„E“ wie einfach. Nachhaltige Häuser bezahlbar bauen
Fachgespräch im Ausschuss für Wohnen, Bau und Verkehr
28. Juni 2022
MÜNCHEN. Die Kosten fürs Bauen steigen, die Nachfrage nach günstigem Wohnraum ist unverändert hoch. Wie sich Bauen einfacher, günstiger und dennoch nachhaltig und klimafreundlich gestalten lässt, um bezahlbare Wohnungen zu schaffen, darüber diskutierte der Bauausschuss mit Fachleuten aus der Branche.
Große Anerkennung erntete dabei eine Initiative der Bayerischen Architektenkammer, die Kostensenkungen im Bau zum Ziel hat. Stadtplaner, Ingenieure, Juristen und Architekten nahmen im Fachgespräch des Ausschusses für Wohnen, Bau und Verkehr Stellung zu der Idee, eine Gebäudeklasse „E“ einzuführen. „E“ steht dabei für „einfach oder Experiment“.
Um nachhaltige Gebäude einfach und bezahlbar zu bauen schlug Architekt und Stadtplaner Florian Dilg vor, bei der technischen Ausrüstung selbst Ziele festlegen zu können. Es sollte erlaubt sein, die Normen zu verlassen. Als Beispiele nannte Dilg hohe Schallschutzanforderungen, die zu einem Mehr an Materialverbrauch führten. Das sei nicht nur Geldverschwendung, sondern ziehe auch steigende CO2-Emmissionen nach sich. Nach Dilgs Ansicht macht die Kennzeichnung mit dem Typ „E“ den Verbraucherinnen und Verbrauchern deutlich, dass es sich um Gebäude mit reduzierter Einhaltung von Normen handelt. Der Vorteil sei die „Freiheit für Innovation und umweltbewusstes Bauen“.
Mit „Diät“ aus dem „Speckmantel“ der Normen befreien
Ebenso wie Dilg sah auch der Präsident der Bayerischen Ingenieurkammer-Bau ein großes Portfolio an Einsparmöglichkeiten. So müssten beispielsweise Leitungen nicht immer zwingend unter Putz verlegt werden, sagte Professor Norbert Gebbeken. Er forderte zum einen Rechtssicherheit für Planerinnen und Planer, zum anderen auch eine Festlegung, welche Sicherheitsaspekte nicht verhandelbar sind.

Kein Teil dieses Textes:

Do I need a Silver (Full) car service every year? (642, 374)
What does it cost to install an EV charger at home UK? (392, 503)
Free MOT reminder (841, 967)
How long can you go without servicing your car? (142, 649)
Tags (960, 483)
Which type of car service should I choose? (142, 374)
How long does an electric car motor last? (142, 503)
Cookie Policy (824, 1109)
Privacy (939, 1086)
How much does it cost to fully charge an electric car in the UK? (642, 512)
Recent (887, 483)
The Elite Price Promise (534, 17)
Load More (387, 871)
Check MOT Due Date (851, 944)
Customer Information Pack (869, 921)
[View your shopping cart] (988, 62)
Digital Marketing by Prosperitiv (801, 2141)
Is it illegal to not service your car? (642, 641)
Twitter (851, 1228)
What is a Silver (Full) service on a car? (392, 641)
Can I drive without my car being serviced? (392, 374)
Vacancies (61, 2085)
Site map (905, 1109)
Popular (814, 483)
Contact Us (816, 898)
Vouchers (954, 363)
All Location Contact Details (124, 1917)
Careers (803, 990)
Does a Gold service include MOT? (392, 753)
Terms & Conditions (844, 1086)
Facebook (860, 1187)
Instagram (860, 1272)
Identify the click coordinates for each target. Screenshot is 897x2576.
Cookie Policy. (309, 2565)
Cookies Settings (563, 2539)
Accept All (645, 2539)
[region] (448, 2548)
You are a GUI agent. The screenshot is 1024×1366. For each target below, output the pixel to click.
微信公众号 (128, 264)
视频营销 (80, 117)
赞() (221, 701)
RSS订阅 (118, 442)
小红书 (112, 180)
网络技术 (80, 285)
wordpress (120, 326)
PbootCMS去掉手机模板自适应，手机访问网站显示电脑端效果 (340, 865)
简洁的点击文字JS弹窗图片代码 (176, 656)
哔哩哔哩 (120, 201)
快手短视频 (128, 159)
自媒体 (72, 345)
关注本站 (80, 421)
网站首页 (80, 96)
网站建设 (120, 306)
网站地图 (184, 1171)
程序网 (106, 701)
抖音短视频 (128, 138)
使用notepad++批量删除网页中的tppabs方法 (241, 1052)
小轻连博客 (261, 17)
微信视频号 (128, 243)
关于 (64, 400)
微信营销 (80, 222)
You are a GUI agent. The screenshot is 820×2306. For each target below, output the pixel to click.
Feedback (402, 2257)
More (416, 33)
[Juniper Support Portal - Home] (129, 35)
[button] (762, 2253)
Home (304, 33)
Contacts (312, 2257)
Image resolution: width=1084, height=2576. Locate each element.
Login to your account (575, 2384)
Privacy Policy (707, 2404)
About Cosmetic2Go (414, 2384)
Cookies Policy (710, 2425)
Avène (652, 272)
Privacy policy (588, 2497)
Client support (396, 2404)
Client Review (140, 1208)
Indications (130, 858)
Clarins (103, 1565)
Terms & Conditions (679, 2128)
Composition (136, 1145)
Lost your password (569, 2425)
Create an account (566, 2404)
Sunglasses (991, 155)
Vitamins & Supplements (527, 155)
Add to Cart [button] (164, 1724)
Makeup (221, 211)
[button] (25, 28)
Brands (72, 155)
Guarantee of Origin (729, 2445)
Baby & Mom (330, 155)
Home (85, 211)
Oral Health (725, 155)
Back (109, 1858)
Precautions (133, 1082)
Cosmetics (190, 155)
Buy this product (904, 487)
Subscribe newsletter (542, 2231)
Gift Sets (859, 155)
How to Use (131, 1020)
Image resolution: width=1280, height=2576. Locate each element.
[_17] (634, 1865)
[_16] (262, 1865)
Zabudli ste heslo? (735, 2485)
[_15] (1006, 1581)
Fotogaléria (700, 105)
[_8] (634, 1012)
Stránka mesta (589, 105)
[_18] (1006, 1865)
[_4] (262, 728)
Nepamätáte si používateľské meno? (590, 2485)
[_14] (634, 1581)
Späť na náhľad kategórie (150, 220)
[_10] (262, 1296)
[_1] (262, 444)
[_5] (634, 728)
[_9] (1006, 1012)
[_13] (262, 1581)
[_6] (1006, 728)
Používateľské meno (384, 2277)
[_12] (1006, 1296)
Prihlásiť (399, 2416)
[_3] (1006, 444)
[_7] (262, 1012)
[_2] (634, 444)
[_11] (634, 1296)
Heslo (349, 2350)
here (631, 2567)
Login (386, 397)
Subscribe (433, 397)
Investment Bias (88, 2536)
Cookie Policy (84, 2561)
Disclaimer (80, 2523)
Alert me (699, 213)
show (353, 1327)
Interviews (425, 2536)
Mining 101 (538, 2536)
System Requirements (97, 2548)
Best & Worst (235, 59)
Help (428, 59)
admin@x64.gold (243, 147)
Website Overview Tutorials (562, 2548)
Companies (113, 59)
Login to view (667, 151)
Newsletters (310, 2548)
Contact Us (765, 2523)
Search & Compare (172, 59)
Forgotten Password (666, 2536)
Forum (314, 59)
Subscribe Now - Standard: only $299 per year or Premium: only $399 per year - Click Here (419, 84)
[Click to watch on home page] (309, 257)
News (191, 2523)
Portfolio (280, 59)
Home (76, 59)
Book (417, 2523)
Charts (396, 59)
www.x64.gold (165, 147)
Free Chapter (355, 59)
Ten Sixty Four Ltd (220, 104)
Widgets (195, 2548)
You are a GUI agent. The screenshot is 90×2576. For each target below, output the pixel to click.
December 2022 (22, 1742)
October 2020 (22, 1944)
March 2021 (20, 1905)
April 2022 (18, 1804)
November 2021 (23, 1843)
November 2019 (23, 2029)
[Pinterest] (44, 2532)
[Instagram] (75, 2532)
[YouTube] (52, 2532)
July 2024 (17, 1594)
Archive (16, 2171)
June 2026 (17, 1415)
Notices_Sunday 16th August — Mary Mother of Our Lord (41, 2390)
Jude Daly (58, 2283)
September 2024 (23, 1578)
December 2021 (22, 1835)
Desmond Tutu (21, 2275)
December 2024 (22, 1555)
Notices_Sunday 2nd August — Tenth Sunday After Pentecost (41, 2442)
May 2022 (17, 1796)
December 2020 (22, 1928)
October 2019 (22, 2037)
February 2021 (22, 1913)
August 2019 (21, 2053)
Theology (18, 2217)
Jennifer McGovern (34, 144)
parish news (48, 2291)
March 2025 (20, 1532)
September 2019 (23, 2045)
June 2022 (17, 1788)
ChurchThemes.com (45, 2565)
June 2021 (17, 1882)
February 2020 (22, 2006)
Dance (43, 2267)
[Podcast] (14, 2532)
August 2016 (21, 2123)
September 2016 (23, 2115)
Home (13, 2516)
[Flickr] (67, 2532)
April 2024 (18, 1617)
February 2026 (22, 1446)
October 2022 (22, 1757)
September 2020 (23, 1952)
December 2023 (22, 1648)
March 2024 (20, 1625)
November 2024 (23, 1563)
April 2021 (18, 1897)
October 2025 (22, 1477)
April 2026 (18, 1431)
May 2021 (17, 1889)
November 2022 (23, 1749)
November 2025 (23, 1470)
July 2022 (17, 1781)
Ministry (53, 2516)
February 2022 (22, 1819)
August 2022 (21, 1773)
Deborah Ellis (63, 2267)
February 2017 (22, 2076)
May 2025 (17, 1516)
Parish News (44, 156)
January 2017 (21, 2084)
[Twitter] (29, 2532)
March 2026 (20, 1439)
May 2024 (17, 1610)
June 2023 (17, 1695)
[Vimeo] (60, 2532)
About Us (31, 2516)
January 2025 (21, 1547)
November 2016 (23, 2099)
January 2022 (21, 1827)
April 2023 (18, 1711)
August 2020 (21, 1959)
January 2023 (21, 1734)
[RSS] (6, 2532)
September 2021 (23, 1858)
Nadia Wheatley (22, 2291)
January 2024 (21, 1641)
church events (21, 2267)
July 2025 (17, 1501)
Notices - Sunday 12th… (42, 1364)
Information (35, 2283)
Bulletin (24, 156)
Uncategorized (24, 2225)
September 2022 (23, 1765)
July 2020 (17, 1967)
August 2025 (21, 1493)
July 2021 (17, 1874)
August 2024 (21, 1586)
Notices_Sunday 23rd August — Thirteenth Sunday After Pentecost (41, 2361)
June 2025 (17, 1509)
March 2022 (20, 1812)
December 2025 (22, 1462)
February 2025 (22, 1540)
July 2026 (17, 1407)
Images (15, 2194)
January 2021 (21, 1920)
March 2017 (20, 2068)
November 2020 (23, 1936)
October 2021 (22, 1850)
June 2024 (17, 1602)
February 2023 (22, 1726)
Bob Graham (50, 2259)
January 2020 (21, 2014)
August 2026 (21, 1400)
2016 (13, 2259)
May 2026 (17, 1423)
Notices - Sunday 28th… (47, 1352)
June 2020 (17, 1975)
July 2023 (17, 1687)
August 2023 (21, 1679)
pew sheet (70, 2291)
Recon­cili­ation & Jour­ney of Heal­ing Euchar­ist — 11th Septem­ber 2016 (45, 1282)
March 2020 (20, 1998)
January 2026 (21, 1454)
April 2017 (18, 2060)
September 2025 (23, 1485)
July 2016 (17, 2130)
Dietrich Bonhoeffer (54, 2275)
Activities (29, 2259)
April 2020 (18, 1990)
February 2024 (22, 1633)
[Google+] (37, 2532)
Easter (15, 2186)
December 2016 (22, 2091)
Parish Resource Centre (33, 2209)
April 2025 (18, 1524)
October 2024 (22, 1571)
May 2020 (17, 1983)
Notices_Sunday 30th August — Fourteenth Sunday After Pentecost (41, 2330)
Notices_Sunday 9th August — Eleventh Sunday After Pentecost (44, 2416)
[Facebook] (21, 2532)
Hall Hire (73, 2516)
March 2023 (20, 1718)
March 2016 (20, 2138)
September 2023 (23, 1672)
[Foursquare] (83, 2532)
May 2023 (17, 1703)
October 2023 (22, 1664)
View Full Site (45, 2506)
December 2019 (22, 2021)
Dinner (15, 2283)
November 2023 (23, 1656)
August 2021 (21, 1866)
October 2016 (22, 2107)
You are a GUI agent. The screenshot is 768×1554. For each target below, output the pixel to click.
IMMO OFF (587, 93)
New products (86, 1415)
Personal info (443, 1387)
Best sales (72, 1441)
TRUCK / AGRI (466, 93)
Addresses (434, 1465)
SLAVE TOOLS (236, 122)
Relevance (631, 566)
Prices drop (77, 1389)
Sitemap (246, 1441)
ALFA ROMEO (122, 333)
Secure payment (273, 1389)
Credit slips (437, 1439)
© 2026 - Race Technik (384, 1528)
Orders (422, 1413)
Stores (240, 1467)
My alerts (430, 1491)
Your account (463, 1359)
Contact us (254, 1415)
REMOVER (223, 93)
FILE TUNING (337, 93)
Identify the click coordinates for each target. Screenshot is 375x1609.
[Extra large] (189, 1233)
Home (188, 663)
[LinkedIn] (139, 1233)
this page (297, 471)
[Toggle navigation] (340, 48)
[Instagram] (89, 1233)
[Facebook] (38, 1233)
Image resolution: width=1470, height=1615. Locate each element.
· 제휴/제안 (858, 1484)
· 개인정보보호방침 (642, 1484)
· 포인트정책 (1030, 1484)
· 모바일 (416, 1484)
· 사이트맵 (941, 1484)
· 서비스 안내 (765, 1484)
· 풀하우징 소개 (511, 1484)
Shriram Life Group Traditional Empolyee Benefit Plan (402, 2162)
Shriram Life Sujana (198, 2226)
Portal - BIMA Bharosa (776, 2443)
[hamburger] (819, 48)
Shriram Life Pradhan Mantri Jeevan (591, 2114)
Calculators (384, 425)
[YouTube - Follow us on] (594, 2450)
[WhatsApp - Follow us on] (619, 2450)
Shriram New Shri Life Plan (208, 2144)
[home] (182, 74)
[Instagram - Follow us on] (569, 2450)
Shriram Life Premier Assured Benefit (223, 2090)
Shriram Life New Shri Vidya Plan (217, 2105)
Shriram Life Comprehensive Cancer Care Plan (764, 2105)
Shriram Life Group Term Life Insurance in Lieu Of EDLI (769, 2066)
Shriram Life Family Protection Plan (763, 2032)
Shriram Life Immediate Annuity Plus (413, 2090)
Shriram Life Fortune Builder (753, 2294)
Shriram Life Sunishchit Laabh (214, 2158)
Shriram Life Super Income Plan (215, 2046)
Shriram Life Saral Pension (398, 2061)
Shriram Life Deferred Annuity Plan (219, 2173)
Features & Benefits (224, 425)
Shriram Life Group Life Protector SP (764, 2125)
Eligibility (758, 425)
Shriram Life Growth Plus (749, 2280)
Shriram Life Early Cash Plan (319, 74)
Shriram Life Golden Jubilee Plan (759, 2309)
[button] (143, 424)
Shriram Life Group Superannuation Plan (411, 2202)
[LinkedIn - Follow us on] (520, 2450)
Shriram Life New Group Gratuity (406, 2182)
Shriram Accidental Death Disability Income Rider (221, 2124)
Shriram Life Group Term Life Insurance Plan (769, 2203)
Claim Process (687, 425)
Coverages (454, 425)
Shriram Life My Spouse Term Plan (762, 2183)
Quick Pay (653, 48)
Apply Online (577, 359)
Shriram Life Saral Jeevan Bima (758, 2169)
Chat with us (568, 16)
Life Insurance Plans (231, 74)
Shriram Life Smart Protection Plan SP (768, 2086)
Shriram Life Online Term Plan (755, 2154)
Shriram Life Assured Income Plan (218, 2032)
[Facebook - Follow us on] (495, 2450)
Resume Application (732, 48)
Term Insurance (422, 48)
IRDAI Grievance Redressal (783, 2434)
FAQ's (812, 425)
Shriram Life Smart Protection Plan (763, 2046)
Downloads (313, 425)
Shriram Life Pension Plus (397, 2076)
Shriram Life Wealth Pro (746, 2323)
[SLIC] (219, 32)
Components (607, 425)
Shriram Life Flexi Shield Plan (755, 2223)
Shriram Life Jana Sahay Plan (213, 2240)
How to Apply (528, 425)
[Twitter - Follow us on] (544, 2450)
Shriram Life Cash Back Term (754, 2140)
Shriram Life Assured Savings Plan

Professorin Lydia Haack, Präsidentin der Bayerischen Architektenkammer, von der die Idee stammt, zeichnete ein beunruhigendes Bild von der Lage der Bauwirtschaft. Haack verwies auf kriegsbedingte Lieferengpässe und eine galoppierende Steigerung der Roh- und Baustoffpreise. Mit einem scharfen Blick für Metaphern sprach sie von einem engen Korsett an Normen, die aber für die Bauwerksicherheit nicht zwingend erforderlich seien. Die Professorin regte eine „Diät“ an, um sich aus dem „Speckmantel“ der Normen zu befreien. Der Gebäudetyp „E“ kann nach ihrer Einschätzung ein wirkungsvoller Beitrag sein, die erforderlichen Wohnungsbauziele ohne Abstriche bei der Nachhaltigkeit zu erreichen.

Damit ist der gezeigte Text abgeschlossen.